Senegal media reported on 19 May that police had seized EUR1.92 billion worth of fake banknotes, denominated in euros, and arrested several suspects in the Mbao area of Pikine, the country’s second-largest city located about 25km east of central Dakar. Media reports are also alleging the major fraud scheme was being orchestrated by an extensive criminal network, including several former high-ranking officials. The seizure is likely to lead to money-laundering and fraud prosecutions of some of those arrested. The case also underscores the risk of fraud to businesses with operations in Senegal, which is a cash-based economy. The sheer volume of cash seized also suggests that great amounts of euro-denominated banknotes may be in circulation across the country, exposing staff and companies to security risks. Companies which manage large amounts of cash should review their internal processes for spotting fake banknotes and ensure that all staff, in particular frontline workers who deal with the cash, are aware of the latest techniques used by banknote fraudsters.

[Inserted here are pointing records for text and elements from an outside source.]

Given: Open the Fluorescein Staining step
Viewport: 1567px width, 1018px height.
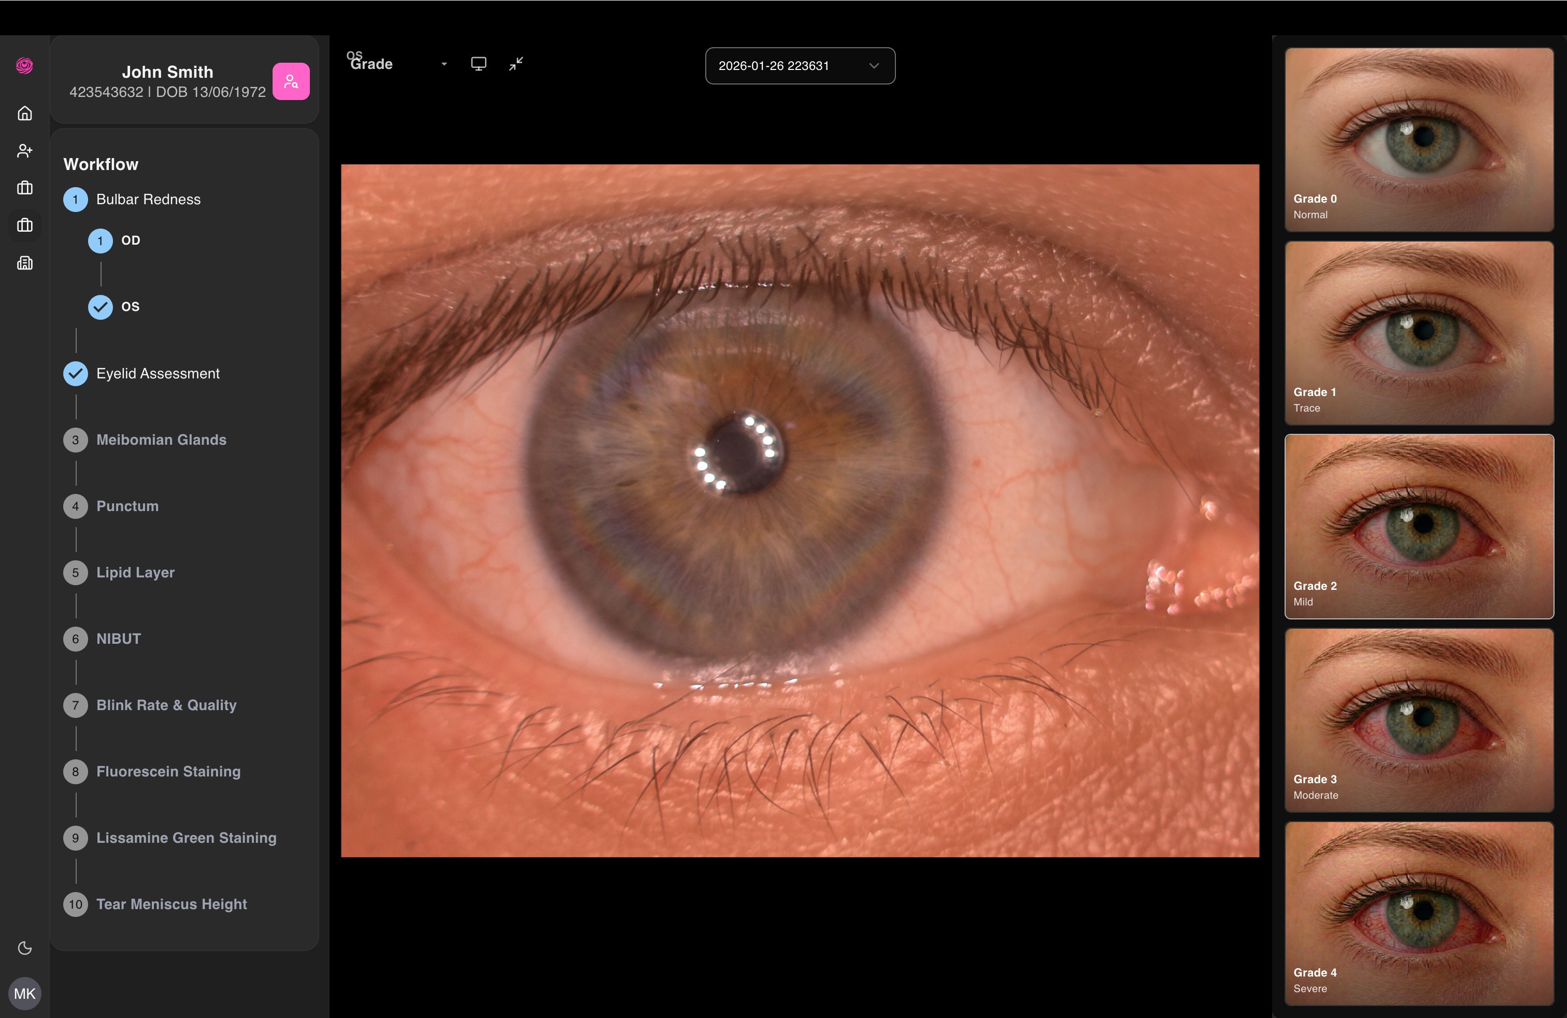Looking at the screenshot, I should pyautogui.click(x=168, y=771).
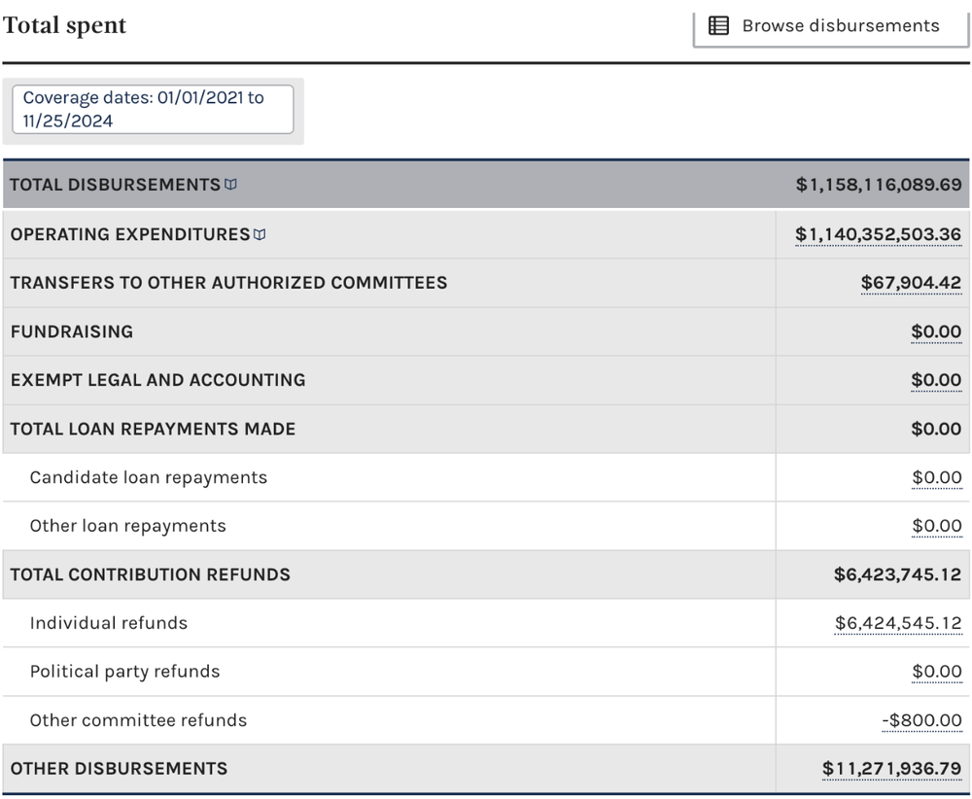972x799 pixels.
Task: Follow the $67,904.42 transfers amount link
Action: pos(911,283)
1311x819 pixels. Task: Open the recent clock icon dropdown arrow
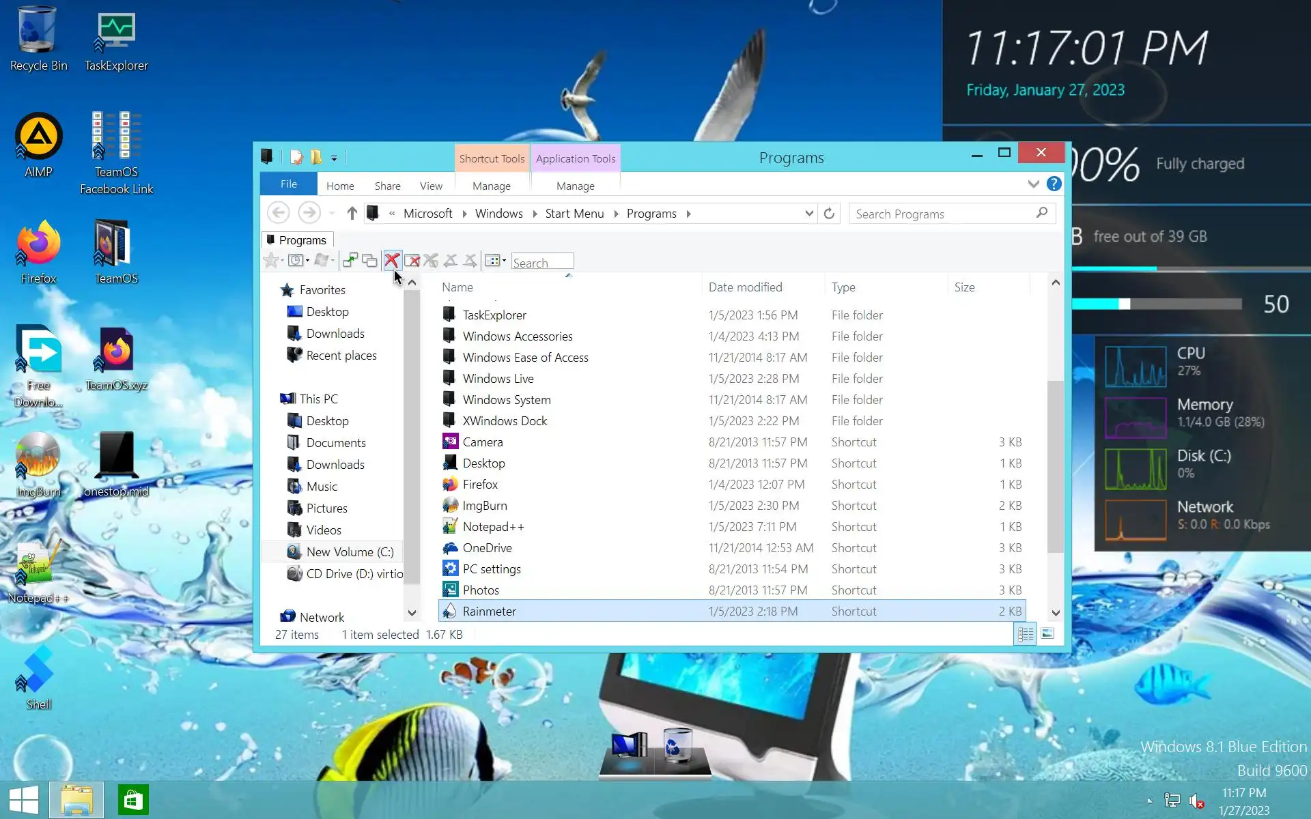[x=308, y=261]
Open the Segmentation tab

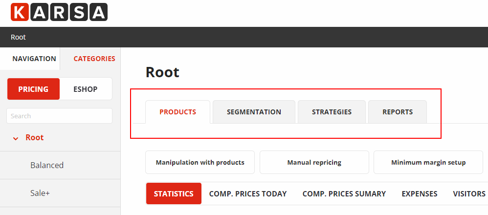pyautogui.click(x=254, y=112)
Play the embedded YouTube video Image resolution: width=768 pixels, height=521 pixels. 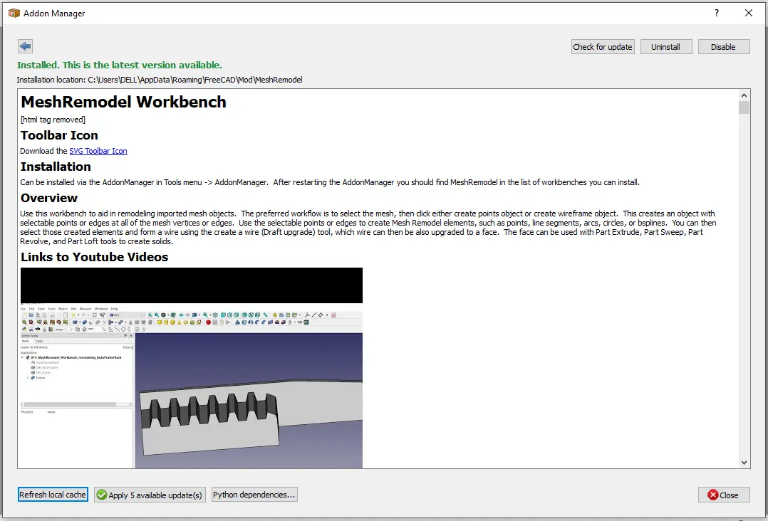click(191, 285)
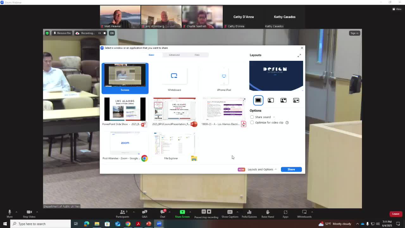Open the View dropdown at top right
The height and width of the screenshot is (228, 405).
[397, 9]
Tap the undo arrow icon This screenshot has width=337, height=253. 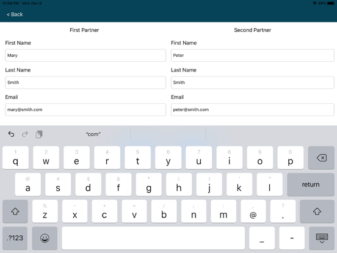pyautogui.click(x=11, y=134)
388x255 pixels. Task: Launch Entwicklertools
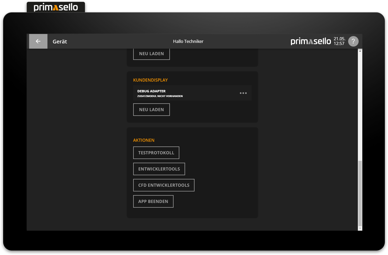tap(159, 169)
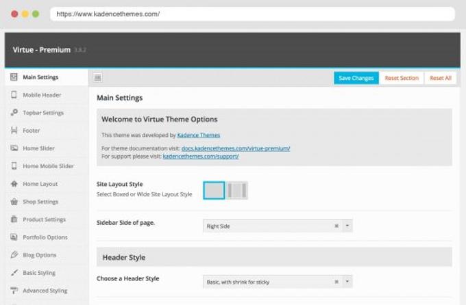466x305 pixels.
Task: Click the Topbar Settings icon in sidebar
Action: click(x=14, y=113)
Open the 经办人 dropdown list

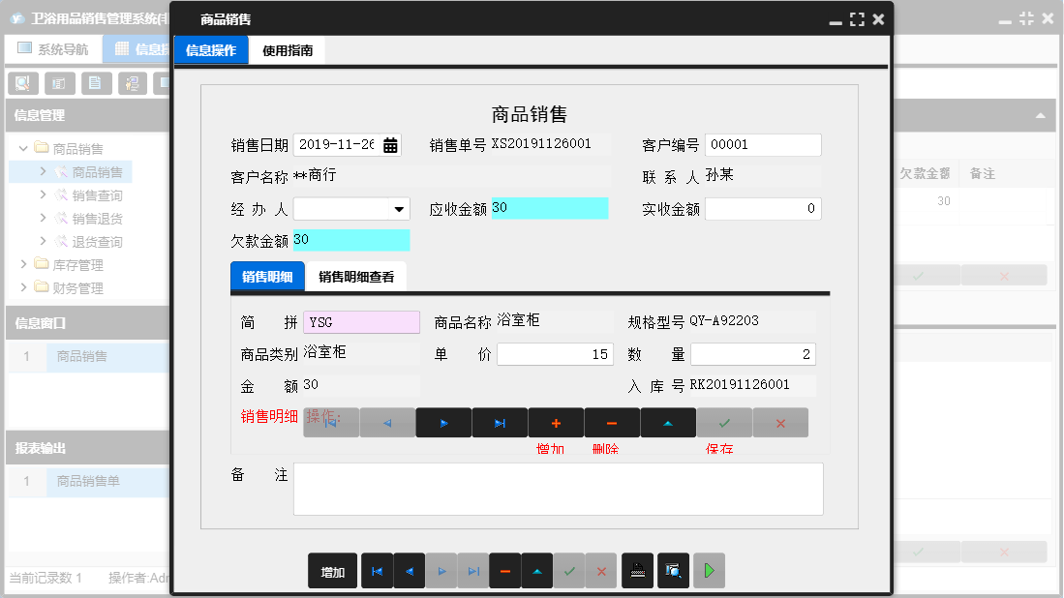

The Madagascan central banking institution, Banky Foiben’i Madagasikara (BFM), announced on 20 May that it has temporarily suspended foreign exchange operations in the capital Antananarivo, as well as the cities of Toamasina, Fianarantsoa, and Ambatondrazaka. This is to ensure currency traders can respect the government’s recommendations for physical distancing to slow the spread of COVID-19 in-country. All the affected cities are located in regions that are currently under strict travel restrictions and curfews. While the BFM did not say when it anticipates operations to resume, the suspension is likely to remain in place for as long as the lockdowns of Analamanga, Atsinanana and Haute Matsiatra regions remain in place. Managers should conduct online transactions where practical and inform their clients and service providers about the interrupted service to mitigate the risk of penalties and other additional fees.